--- START OF Excerpted passage ---

Paste: I would agree. There are themes of reflection. In “Where I’ll Be” the lyric rings, “it’s not a lack of will but a lack of time,” it appears mortality is really observed throughout the album. Are you speaking from a personal fear of death or is it a sort of musing on life?
Ringle: I’ve been touring and putting out records now for what seems like a pretty good amount of time. I’ve been doing this a while. The last record I toured quite a bit, more than I had before, and during it I came to this realization that when it all stopped, I was not in my twenties anymore. I’m not a kid anymore. I’m a full-fledged, grown-ass man. Period.

There are no illusions about this being some childhood fantasy or anything of that nature. This is happening right now. I think it’s something for a lot of people that when you cross that line in the sand it’s like, “wow, I’m not an immortal 25-year-old anymore.” When I get hung over, I get hung over for two days. It makes you feel like this is a little more fragile than I previously thought. In some ways, it changed my reflection. It made me feel like there wasn’t a lot of permanence to things anymore. There is nothing you can do about getting older. It’s just the natural consequence of the whole thing. That kind of perspective is what informed these ideas. I wanted to share a little bit more in the music than I had before in a couple records. I felt like I needed to express myself more in the music for nothing else but for myself. If people like that and they enjoy it, then that’s great.

Paste: “Bird on a Leash” has that feeling to it. Where did the lyrics for that come from?
Ringle: Funnily enough, that’s the one that felt a little more like an extrapolation and a combination of several people I’ve known. I just combined them into one thing in “Bird On A Leash.” It came from a few different observations and I’ve acquired from five young women I know. In that particular tune there is this idea of a bizarre domestic situation and just being held back from being fully functional people. For some reason or another, I’m attracted to that.

Paste: Your lyrics are so poetically changed. In the past you’ve attributed Flannery O’Connor, Cormac McCarthy and James Wright. Who else have you found inspiration from?

--- END OF Excerpted passage ---
--- START OF Record extracts ---

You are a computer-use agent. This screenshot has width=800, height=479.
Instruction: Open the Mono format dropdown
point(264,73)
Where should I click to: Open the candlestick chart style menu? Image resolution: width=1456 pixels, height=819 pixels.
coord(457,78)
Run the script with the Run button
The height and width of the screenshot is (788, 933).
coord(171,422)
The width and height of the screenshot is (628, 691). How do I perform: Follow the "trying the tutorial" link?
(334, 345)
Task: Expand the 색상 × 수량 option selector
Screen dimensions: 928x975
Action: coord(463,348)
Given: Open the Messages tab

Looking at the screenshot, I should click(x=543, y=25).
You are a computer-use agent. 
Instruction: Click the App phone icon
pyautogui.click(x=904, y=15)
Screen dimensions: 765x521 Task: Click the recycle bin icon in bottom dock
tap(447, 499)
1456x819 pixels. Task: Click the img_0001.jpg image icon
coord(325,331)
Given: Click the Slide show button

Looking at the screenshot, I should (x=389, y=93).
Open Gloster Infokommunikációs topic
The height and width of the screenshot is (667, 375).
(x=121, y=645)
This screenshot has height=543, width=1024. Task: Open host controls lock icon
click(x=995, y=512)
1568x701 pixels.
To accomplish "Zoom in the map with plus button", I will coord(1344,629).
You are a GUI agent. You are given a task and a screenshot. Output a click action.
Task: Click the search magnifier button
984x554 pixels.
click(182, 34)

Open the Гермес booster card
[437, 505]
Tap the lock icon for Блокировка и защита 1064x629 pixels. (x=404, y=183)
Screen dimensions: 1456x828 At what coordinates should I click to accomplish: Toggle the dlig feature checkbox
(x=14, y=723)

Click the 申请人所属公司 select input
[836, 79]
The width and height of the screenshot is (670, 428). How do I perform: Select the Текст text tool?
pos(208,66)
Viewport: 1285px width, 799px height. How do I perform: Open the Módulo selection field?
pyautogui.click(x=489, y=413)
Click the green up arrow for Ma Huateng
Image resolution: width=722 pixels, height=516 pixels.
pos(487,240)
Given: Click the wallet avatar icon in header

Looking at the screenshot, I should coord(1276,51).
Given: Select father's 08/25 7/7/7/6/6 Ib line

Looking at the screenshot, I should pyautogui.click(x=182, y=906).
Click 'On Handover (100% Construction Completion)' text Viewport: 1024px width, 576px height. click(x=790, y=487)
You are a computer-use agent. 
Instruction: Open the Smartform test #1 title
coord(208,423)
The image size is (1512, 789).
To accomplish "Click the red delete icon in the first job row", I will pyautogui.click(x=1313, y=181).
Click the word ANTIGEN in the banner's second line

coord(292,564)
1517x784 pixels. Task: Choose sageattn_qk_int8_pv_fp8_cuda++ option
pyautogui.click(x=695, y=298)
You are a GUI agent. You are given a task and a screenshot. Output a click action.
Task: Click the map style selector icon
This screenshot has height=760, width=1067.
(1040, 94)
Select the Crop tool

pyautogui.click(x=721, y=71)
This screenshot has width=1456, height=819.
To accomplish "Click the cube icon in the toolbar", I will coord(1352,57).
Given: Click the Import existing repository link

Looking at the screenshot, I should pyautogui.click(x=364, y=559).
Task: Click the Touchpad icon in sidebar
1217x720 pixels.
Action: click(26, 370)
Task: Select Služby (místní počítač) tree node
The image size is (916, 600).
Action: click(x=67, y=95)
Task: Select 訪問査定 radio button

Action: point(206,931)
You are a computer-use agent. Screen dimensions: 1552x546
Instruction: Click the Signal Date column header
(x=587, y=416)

--- END OF Record extracts ---

Return the passage of the interview between "Ringle: I’ve been" and "grown-ass man. Period.", inclusive, word for word. The rows have no role in this work.

Completed task =>
Ringle: I’ve been touring and putting out records now for what seems like a pretty good amount of time. I’ve been doing this a while. The last record I toured quite a bit, more than I had before, and during it I came to this realization that when it all stopped, I was not in my twenties anymore. I’m not a kid anymore. I’m a full-fledged, grown-ass man. Period.